** Opening PAGE EXTRACT block **
There are dozens of good reasons to reduce your weight, from lowering the risks of heart disease, cancer, and obesity to feeling confident and comfortable in your own skin. The thing is, nothing is as challenging as attempting to lose that extra weight. The key is to cut back on the calories you consume or burn more calories than you take in. Reducing your alcohol intake is one way to low your calorie intake. And as you may well be aware, alcohol consumption not only affects your productivity at work but also your family responsibilities.
Alcohol and Weight Gain
If you drink alcohol, whether you gain weight or not varies from one person to another. It depends on factors like what kind of alcohol you drink, how often you drink, how much you drink, and the foods you accompany with your drink.
The fact remains that drinking too much alcohol can make it harder to lose weight and may even lead to weight gain. The good news is that you can still enjoy your favorite drink without sabotaging your weight loss targets.
The most important thing is to understand how alcohol affects your efforts to lose weight so that you can find a healthy balance that ensures your body still burns fat for fuel.
Why Alcohol Is Bad for Your Weight Loss Goals
Alcohol is high in calories, most of which are empty, meaning they don’t have any nutritional value. Apart from the alcohol itself, common mixers popularly used in many drinks like juice or soda, are also packed with loads of calories, sugars, and carbs. This is a bad combination for anyone trying to shed off some excess fat.
If you’re eating a generally healthy diet but are not seeing the results you want, you may be taking in hundreds of calories daily through your drinks.
Alcohol Slows Your Metabolism
Usually, when you eat food, the food is metabolized and broken down by nutrients and stored or used as energy. With alcohol, things are quite different. You see, the human body cannot store alcohol. Instead, it immediately begins to process the alcohol, setting aside nutrients like carbs, fats, and proteins. The set-aside energy is then stored as fat.
This disruption in the metabolic process slows down metabolism. Over time, with the continued use of alcohol, metabolism slows even further, leading to weight gain.
Alcohol Lowers Your Inhibitions
When you drink, the likelihood of making healthy lifestyle choices is drastically reduced. This means you are more likely to reach for that extra slice of pizza or chicken fingers when drunk than when you’re not.
** Closing PAGE EXTRACT block **
** Opening DATA SHOWN block **
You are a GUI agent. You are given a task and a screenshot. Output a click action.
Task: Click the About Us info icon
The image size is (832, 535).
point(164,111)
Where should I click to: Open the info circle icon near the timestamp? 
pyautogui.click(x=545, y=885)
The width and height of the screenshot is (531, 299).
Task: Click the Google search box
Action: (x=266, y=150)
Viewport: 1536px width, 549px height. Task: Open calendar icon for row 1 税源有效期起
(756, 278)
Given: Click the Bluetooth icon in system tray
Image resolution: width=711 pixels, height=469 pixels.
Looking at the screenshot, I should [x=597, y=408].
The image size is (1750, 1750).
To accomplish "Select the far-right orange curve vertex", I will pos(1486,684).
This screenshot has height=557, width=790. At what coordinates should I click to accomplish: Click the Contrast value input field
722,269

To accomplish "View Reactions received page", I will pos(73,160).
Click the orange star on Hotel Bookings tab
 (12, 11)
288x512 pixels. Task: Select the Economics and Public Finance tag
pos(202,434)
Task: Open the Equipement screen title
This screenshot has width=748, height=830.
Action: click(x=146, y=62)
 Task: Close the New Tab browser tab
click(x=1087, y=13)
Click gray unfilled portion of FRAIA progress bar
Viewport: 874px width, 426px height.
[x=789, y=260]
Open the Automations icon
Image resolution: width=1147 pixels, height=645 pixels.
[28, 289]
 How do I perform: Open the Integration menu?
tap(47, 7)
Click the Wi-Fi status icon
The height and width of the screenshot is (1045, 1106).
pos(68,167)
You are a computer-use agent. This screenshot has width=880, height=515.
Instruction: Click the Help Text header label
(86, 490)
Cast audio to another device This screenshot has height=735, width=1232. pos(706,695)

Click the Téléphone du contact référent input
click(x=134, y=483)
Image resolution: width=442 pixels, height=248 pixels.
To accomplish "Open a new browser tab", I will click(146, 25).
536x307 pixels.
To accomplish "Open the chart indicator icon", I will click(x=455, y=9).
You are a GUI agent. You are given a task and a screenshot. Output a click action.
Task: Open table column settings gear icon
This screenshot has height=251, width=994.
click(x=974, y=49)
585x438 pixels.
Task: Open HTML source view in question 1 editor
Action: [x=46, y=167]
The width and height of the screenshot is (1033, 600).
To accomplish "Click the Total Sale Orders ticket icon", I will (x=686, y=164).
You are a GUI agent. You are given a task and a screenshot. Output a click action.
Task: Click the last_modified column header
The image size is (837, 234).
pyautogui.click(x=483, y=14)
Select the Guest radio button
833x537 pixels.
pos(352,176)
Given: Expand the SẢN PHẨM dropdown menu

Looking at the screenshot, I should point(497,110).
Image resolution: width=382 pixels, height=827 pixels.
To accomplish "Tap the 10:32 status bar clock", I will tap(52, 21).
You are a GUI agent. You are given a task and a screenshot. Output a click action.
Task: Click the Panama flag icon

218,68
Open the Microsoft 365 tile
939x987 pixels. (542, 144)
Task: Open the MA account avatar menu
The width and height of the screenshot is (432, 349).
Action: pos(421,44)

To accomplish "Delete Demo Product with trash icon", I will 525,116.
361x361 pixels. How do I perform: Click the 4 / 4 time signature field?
** Closing DATA SHOWN block **
_ACTION ITEM_
Reproduce the passage of the page on alcohol and weight loss between "The fact remains" and "weight loss targets.", inclusive, word for word. None of the lines matter here.

_EXERCISE RESPONSE_
The fact remains that drinking too much alcohol can make it harder to lose weight and may even lead to weight gain. The good news is that you can still enjoy your favorite drink without sabotaging your weight loss targets.